Esta pregunta solo se puede responder analizando la influencia de la cabeza de partido y lo condicionado que está el voto a su figura. Los medios de comunicación y las redes sociales han acercado al líder a la ciudadanía y su figura ha ido adquiriendo fuerza, una figura cada vez más humana, cada vez más cercana, una existencia convertida en espectáculo que puede descuidar el argumentario de un partido centrado en la construcción del candidato. 

A lo largo de los últimos años han aparecido nuevas caras, ahora conocidas, cada una con su discurso, su público y su influencia. El líder se convierte en el canalizador, en la personificación de unos ideales con los que la sociedad debe identificarse.

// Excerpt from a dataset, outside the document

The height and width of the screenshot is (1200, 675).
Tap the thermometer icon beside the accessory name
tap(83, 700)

La ciudadanía debe sentir conexión con el candidato, por las ideas que defiende, por empatía, simpatía y, sobre todo, por la confianza que le transmita una persona que goza de su misma condición de ser humano. Es en su figura donde la comunicación debe jugar su papel, donde gracias a ella se crea al líder y a través de ella se populariza. La elección de la persona que encarnará el papel es esencial y debe realizarse acorde a las necesidades e intenciones de cada partido, determinando desde el principio lo que se quiere transmitir, teniendo en cuenta siempre que, antes y durante la campaña electoral, todo comunica.

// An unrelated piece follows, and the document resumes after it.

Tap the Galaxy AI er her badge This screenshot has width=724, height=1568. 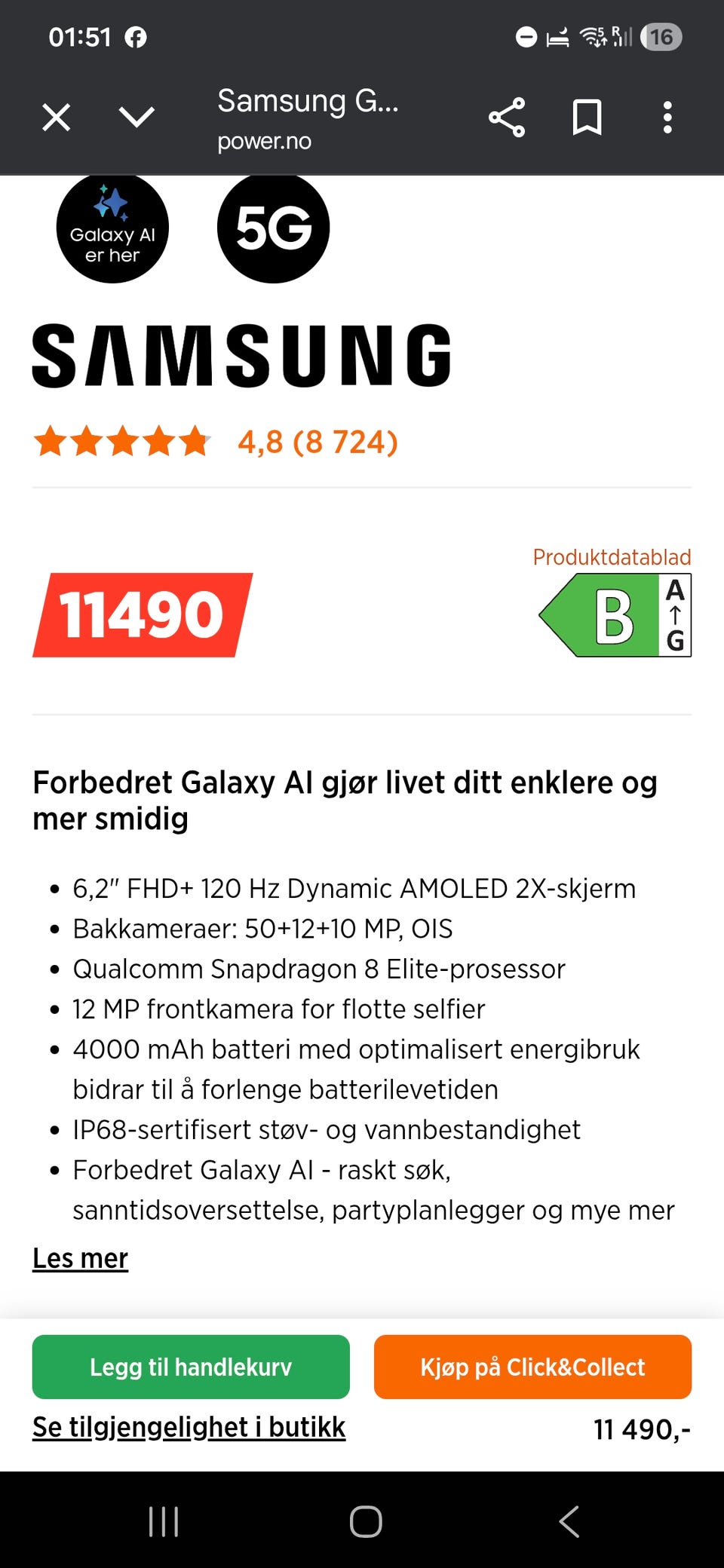pos(112,227)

Las claves del líder político:

  • Personalidad. Es necesario que el líder se sienta cómodo con su papel y las pautas que debe seguir se establezcan acorde a su carácter para fomentar la transparencia, la sinceridad y la confianza.
  • Discurso. El discurso tiene que ser coherente y seguir un hilo argumental en contexto con lo que sucede alrededor, atendiendo a las necesidades de la ciudadanía, que espera ser escuchada y encontrar respuestas a sus inquietudes.
  • La imagen. La imagen tiene que estar cuidada al milímetro y el aspecto se determinará dependiendo de las intenciones comunicativas del partido y del momento concreto.
  • Presencia ante los medios de comunicación. Los medios de comunicación son el canal a través del cual se transmiten de forma masiva los mensajes, por lo que es importante un buen dominio de sus técnicas y una buena presencia. Además, es esencial conocer las características de cada medio y cada programa para evitar imprevistos y que las intervenciones se adecúen al público.
  • Redes sociales. Actualmente las redes sociales son la ventana al exterior, mantenerlas activas y crear contenido de calidad es clave. Las redes sociales son la oportunidad de captar votantes a través de un canal de comunicación propio, con gran alcance y potencial de crecimiento, donde el líder puede mostrarse más cercano, aprovechando la bidireccionalidad que ofrecen.
  • Comunicación interna. El líder no es líder sin su partido, por lo que, lo más importante, es mantener una buena cohesión dentro de la propia formación política, a través de canales de comunicación interna, para informar de los planes y hacer partícipe a todos los integrantes en la toma de decisiones.